→ WHAT THE EXERCISE ASKS
What's needed is a word-for-word retyping of the entries below, pictures omitted.

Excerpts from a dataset
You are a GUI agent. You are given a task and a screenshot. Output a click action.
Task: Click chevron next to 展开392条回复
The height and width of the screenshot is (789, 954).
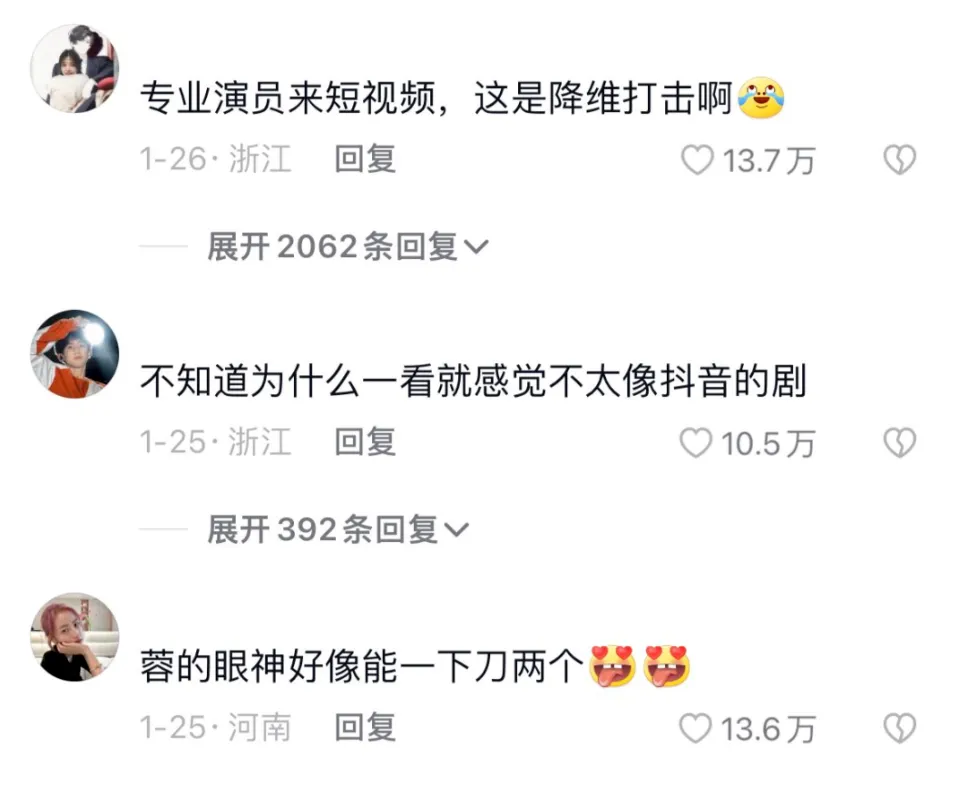coord(456,530)
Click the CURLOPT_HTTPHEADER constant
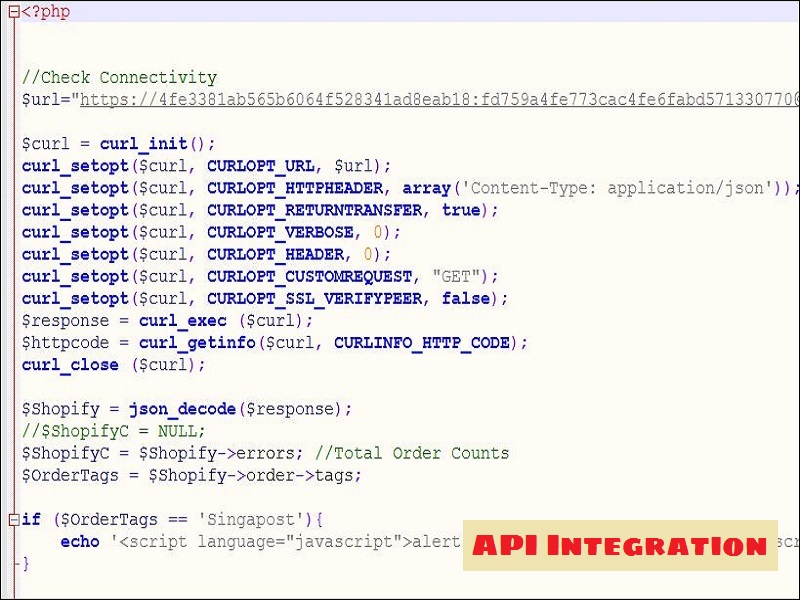This screenshot has width=800, height=600. click(x=295, y=188)
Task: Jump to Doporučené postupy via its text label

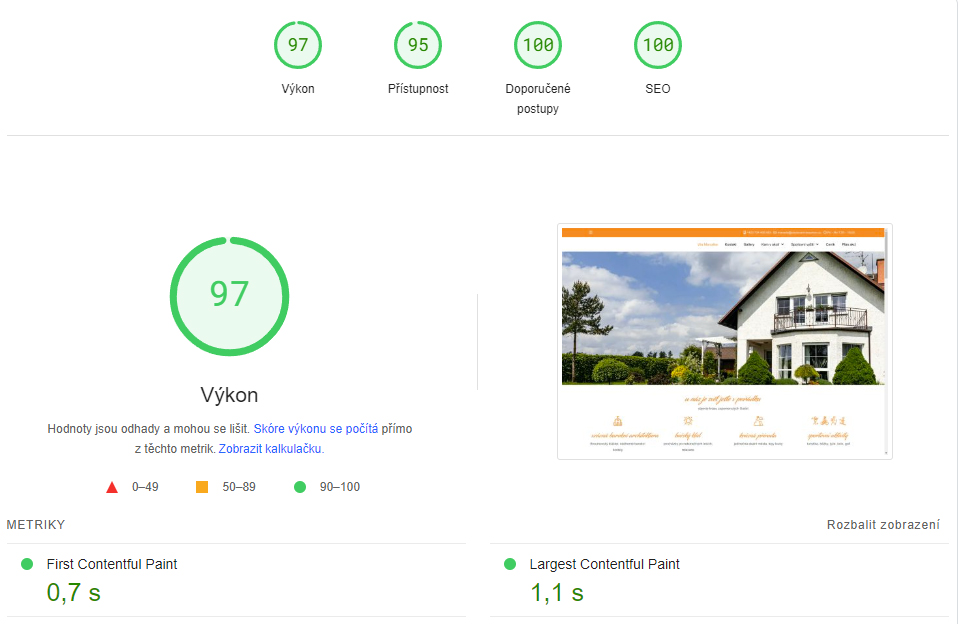Action: [538, 98]
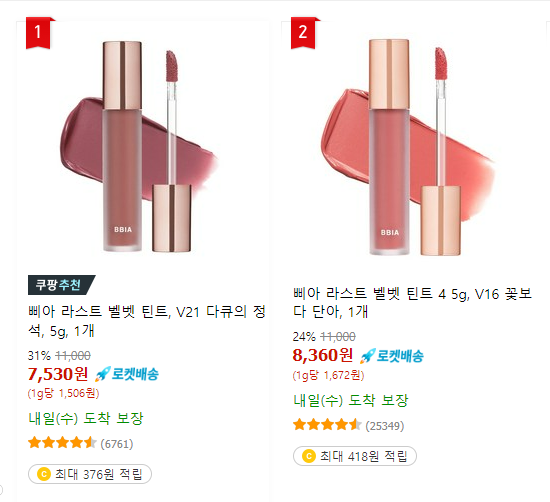Click the red rank 1 ribbon badge
Viewport: 550px width, 502px height.
click(x=39, y=33)
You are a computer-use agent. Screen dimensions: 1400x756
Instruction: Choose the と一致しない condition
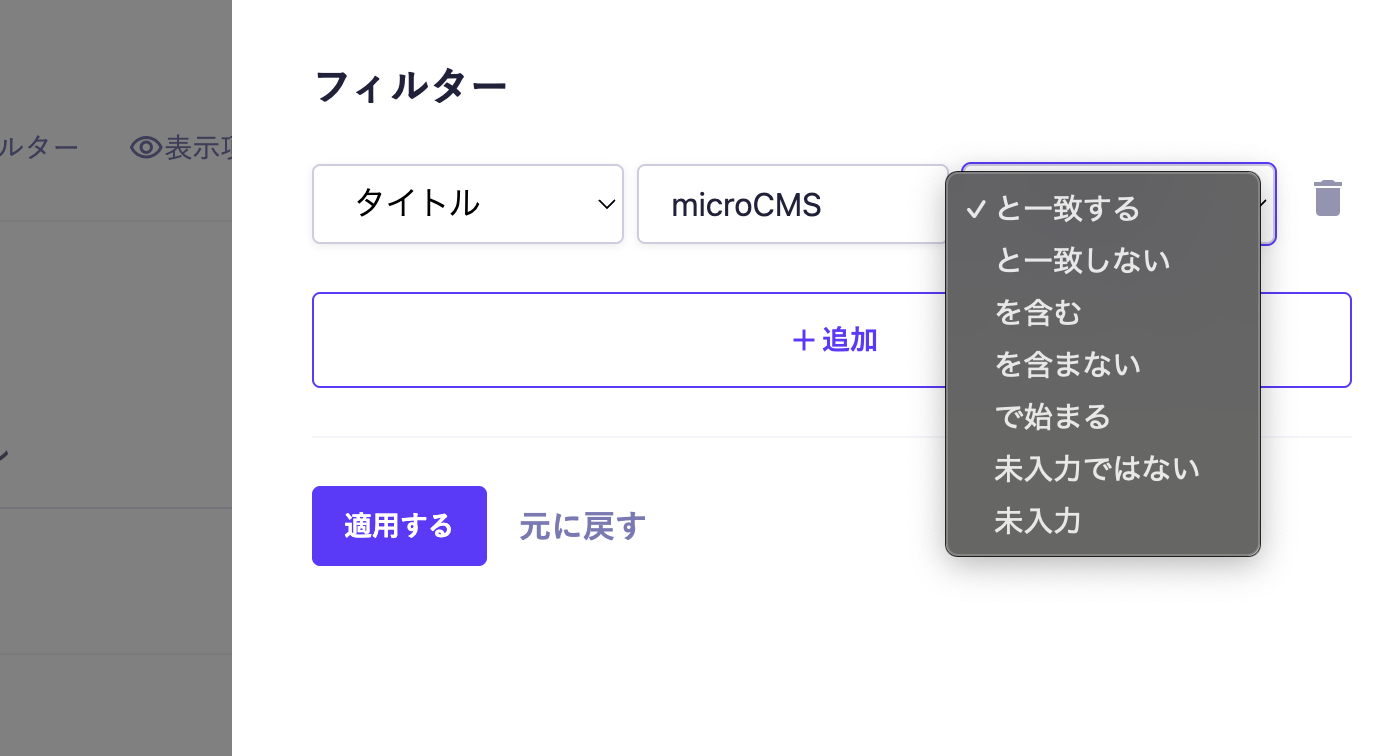(x=1082, y=260)
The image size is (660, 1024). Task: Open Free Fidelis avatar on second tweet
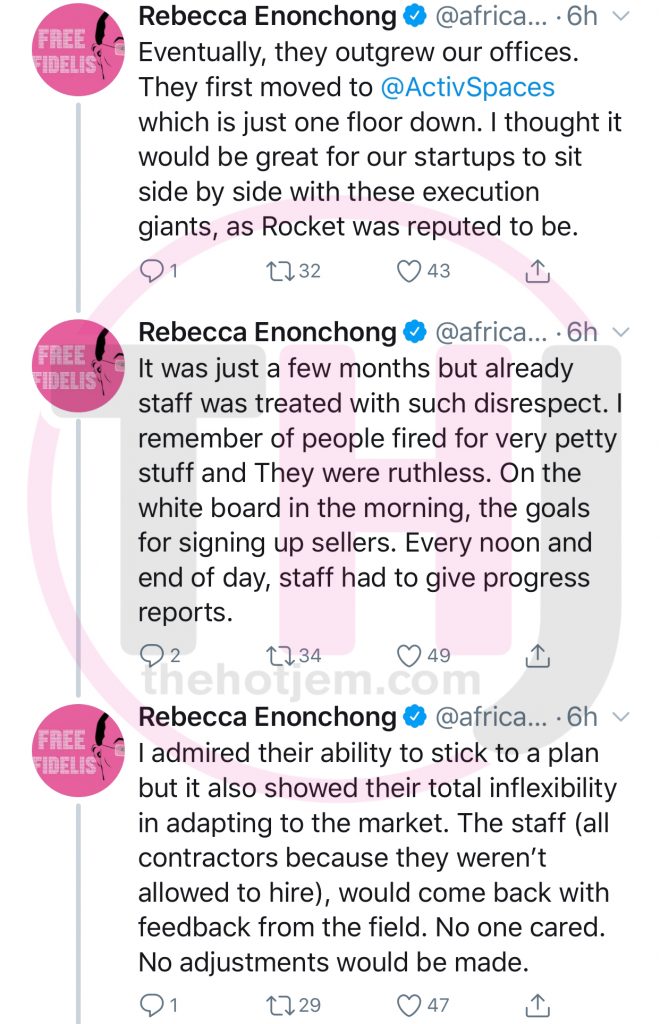coord(78,366)
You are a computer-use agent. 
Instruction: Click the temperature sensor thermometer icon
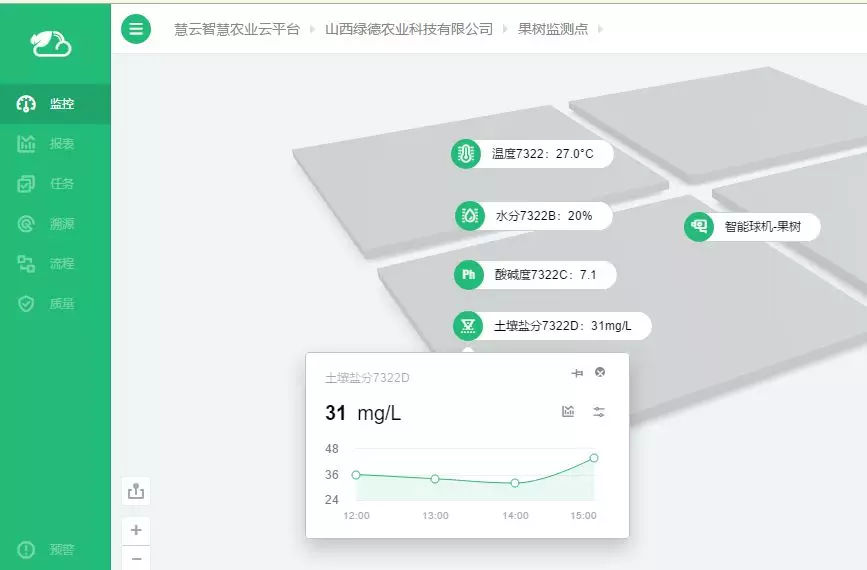point(465,154)
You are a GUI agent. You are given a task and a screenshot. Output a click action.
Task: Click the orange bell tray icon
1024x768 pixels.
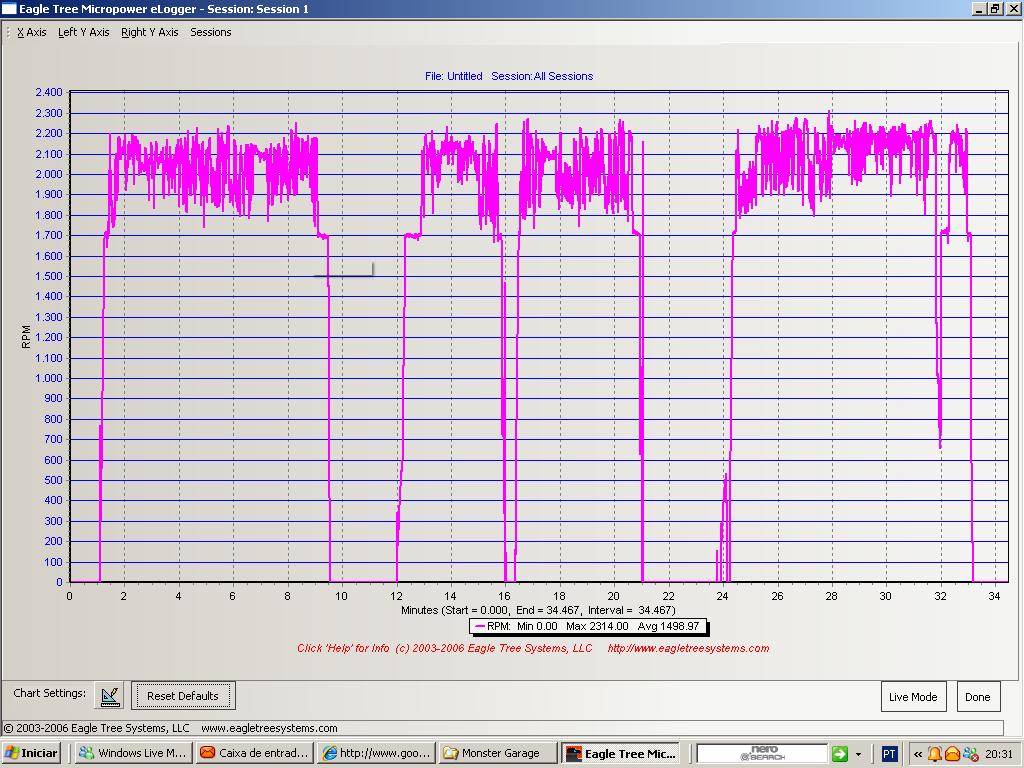point(934,754)
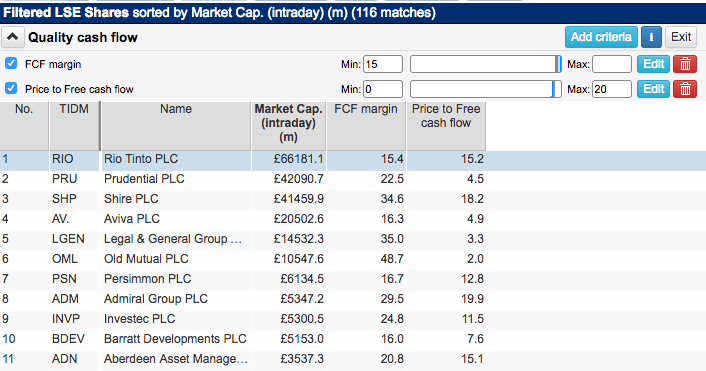The height and width of the screenshot is (371, 706).
Task: Select the Barratt Developments PLC row
Action: pyautogui.click(x=353, y=339)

→ RESULT
You are a GUI agent. You are given a task and a screenshot. Output a click action.
Task: Click chevron next to 展开392条回复
The height and width of the screenshot is (789, 954).
coord(456,530)
Click the CURLOPT_HTTPHEADER constant
This screenshot has width=800, height=600. click(x=295, y=188)
Task: Jump to Doporučené postupy via its text label

Action: [538, 98]
Click the red rank 1 ribbon badge
Viewport: 550px width, 502px height.
click(x=39, y=33)
You are a computer-use agent. Screen dimensions: 1400x756
Instruction: Choose the と一致しない condition
(x=1082, y=260)
The image size is (660, 1024). Task: Open Free Fidelis avatar on second tweet
coord(78,366)
You are a computer-use agent. 
Instruction: Click the temperature sensor thermometer icon
point(465,154)
You are a GUI agent. You are given a task and a screenshot. Output a click action.
Task: Click the orange bell tray icon
1024x768 pixels.
point(934,754)
The height and width of the screenshot is (371, 706).
Task: Select the Barratt Developments PLC row
Action: pyautogui.click(x=353, y=339)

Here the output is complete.